If an automatic warning system
were set up, there might be time for school
children to dive under desks and others to
hunker down in doorways, Allen figures.
Waves come in waves
The prediction is made possible
by the fact that a typical earthquake sends out
three different types of waves, which Allen has
been studying for the past few years. He and
colleague Erik Olson of the University of
Wisconsin-Madison examined the seismic records
of 71 large temblors.
- Primary waves, or P waves,
come first. They move like a pressure wave,
typically creating a jolt. P waves are the least
destructive.
- Next comes a secondary wave, or S
wave. It shears the ground back and
forth and up and down.
- Then come surface waves, the most
destructive. They jerk the ground
sideways and later roll in like ocean waves.
The frequency of P waves is
related to the intensity of the eventual surface
waves, Allen and his colleagues have determined.
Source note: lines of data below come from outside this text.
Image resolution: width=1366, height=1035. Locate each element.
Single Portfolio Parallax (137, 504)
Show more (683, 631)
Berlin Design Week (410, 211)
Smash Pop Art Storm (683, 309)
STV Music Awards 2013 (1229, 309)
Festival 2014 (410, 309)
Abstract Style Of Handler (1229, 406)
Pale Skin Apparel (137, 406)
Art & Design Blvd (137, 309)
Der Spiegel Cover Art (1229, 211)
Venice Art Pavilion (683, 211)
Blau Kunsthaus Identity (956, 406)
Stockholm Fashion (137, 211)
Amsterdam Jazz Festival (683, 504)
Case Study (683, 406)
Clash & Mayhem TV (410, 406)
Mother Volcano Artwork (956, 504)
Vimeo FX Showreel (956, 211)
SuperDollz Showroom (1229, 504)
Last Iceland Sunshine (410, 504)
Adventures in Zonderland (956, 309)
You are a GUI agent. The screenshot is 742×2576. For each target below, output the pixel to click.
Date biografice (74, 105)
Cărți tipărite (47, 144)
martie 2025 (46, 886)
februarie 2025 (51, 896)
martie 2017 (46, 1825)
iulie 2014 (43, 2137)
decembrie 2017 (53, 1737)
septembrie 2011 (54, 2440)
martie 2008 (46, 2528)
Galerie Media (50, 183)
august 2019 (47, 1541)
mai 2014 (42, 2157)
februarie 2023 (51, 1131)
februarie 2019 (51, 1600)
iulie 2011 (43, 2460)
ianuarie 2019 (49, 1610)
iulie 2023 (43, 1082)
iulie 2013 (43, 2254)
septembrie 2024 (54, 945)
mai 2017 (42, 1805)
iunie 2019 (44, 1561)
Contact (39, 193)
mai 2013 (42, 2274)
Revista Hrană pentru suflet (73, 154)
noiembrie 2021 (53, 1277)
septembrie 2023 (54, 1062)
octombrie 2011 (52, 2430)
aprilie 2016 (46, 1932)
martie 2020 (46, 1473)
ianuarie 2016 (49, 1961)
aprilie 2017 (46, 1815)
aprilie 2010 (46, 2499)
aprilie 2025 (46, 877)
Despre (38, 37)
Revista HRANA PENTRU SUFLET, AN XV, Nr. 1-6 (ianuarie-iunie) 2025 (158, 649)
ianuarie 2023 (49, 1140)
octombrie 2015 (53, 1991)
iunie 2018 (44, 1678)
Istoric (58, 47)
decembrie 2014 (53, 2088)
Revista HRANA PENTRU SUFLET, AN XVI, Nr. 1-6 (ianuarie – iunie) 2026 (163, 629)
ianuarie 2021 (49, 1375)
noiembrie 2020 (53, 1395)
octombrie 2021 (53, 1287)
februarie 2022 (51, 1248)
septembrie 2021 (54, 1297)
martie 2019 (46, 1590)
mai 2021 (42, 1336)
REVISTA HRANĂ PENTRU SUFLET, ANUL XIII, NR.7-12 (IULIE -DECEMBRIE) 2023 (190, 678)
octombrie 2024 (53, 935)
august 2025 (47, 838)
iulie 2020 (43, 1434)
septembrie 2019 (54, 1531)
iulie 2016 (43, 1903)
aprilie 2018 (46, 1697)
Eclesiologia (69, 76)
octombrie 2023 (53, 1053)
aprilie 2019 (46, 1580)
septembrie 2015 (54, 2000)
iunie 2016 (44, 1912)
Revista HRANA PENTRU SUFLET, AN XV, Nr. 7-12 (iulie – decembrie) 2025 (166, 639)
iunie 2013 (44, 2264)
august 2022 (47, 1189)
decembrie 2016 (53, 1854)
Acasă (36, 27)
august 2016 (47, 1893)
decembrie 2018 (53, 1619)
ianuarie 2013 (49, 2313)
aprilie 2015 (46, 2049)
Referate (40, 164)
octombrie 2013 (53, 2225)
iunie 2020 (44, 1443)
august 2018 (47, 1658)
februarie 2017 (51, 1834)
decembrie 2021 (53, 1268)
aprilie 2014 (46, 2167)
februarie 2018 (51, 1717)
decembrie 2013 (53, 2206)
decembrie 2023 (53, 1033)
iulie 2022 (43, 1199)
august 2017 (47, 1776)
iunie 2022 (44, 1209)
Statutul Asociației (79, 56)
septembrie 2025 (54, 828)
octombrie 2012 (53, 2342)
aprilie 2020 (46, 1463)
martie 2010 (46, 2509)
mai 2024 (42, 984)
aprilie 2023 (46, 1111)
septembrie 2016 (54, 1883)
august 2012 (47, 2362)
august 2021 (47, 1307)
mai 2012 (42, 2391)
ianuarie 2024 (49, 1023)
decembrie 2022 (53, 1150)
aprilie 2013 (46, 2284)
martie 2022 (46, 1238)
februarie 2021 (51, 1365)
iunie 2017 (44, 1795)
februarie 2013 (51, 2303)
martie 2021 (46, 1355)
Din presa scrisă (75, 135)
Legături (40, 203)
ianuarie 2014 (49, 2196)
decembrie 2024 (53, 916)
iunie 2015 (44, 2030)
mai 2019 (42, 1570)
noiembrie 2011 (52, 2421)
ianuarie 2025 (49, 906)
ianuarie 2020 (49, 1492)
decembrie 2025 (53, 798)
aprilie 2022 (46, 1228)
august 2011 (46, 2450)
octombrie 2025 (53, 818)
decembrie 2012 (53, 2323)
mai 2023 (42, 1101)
The idea flies in the face of
convention, which holds that a quake's outcome
depends on a cascade of unpredictable events
along a fault that occur after an initial
eruption.
The new results "imply that the
final magnitude of an earthquake depends at
least partially on what happens in its first few
seconds," says Rachel Abercrombie, an expert in
earthquake rupture at Boston University who was
not involved in the study.
While no two earthquakes
are alike, San Francisco would likely get 20
seconds or more of warning for a major temblor,
Allen said.
"It is not a perfect system,"
Allen told LiveScience. But he added
that all of the large-magnitude earthquakes his
team has studied "do show this characteristic of
the first few seconds" that allow a useful
prediction. "The magnitude estimates in the
study are within plus and minus 1 magnitude
unit. For some events the error will be greater
than others."
The science behind the idea is
detailed in the Nov. 10 issue of the journal
Nature.
Getting the word out
Another key to the prediction
system is that not
everyone sits atop the spot where an
earthquake originates, and the waves of an
earthquake travel much more slowly than the
light-speed communications that could send a
warning.
If a rupture occurs at the
extreme northern end of the 800-mile San
Andreas fault, for example, the shaking
could take 80 seconds, traveling about 2 miles
per second, to reach San Francisco. Such a
far-off event might not destroy the City by the
Bay. But no matter where the epicenter, there
would be a window for warning most of the
ultimate victims.
"It is more likely than not that
there would be greater than 20 seconds warning
for the earthquakes most damaging to the city of
San Francisco," Allen's team states on its web
site.
Allen said at least a year of
further testing is needed before a real warning
system could go live.
He envisions using the Internet
to transmit information of a quake. A computer
at the other end would interpret the warning for
the specific location and estimate timing and
intensity of the anticipated shaking. There
might be multiple warning methods.
"Cell phone towers could
determine the impact of the earthquake for the
area they cover and transmit a warning to the
cell phones within range," Allen said.
Allen is working with the U.S.
Geological Survey to determine how accurate the
warnings from his Earthquake Alarm Systems
(ElarmS) would be.